▶ [Your objective]
Which lines in the listing below contain the word "Wystawa"? Copy each one.

═══ Provided material

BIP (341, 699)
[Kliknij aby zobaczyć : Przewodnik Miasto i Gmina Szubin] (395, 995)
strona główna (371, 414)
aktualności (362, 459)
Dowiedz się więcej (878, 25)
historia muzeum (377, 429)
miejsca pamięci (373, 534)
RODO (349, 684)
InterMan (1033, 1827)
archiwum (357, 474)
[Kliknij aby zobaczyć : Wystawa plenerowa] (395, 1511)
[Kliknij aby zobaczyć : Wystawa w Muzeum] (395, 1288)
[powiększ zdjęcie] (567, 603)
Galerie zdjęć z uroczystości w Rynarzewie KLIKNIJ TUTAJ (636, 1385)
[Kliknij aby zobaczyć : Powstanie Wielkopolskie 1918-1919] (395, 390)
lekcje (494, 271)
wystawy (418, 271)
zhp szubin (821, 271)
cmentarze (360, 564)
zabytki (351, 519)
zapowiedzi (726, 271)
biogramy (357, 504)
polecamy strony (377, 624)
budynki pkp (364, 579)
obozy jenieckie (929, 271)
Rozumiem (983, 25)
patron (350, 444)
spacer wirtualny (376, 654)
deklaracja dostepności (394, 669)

══════

▶ [Reply to the task]
[Kliknij aby zobaczyć : Wystawa plenerowa] (395, 1511)
[Kliknij aby zobaczyć : Wystawa w Muzeum] (395, 1288)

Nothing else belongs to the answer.